夢のような恋だった



日曜日の朝九時。
私と智くんは、実家のマンションの前にいる。


「あー、緊張してきた」


今日の智くんは、スーツ姿だ。
昨日泊まりに来た時、随分大荷物だなとは思ったけれど、まさかスーツまで入っていたなんて。

最初に着替えた姿を見た時、驚きすぎて言葉が出ず、考えあぐねてようやく出した声はこれだ。


「智くん、スーツなんて持ってたんだね」


彼の仕事は基本服装は自由だ。
いつもTシャツにジーンズばかりだったから、見慣れない格好に彼が年上になってような感じがしてドキドキしてしまう。

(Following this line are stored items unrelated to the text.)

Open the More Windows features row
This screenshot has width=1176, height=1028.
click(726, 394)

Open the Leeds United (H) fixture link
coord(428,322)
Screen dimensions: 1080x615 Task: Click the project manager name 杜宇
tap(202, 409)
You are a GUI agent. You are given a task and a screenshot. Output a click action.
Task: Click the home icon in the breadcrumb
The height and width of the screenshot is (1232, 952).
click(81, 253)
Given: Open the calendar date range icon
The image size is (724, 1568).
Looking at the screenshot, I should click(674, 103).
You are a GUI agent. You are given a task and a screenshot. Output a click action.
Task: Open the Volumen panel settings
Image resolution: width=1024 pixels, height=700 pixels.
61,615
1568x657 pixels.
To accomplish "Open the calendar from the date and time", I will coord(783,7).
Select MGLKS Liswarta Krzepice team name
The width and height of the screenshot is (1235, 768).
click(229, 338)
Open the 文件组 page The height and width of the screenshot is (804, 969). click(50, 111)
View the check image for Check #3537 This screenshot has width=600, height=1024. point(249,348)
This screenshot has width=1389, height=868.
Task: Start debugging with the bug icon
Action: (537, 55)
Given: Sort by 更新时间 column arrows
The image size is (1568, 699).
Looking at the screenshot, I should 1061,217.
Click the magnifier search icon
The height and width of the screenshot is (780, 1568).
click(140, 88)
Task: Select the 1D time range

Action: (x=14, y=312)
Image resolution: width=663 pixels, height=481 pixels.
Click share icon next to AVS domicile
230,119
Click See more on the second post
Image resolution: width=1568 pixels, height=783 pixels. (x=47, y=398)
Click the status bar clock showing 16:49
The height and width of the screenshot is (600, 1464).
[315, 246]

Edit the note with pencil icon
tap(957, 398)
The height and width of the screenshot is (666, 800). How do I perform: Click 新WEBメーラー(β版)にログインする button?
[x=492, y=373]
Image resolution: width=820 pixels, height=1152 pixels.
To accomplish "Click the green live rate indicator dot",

「就職活動の時に買ったやつ。実はこれと礼服しか持ってない」

「あはは」


でも私も似たようなものだ。
ちゃんとした就職活動もしていないので、数着しかスーツは持っていない。


「でもしっかりしすぎじゃない? 結婚の報告とかでもないのに」

「俺にしたら同じようなもんだよ。行こう。これ以上とどまってても緊張マックスになるだけだ」


同じようなことを言って、朝も早いうちから出てきてしまったんだよなぁ。
まあ、行く前にメールはしたから、迎えうつ二人も準備は万端だろうと思うけど。


彼は私の手を引っ張ってエレベーターに乗り込む。
手が汗ばんでいるのば緊張している証拠かも。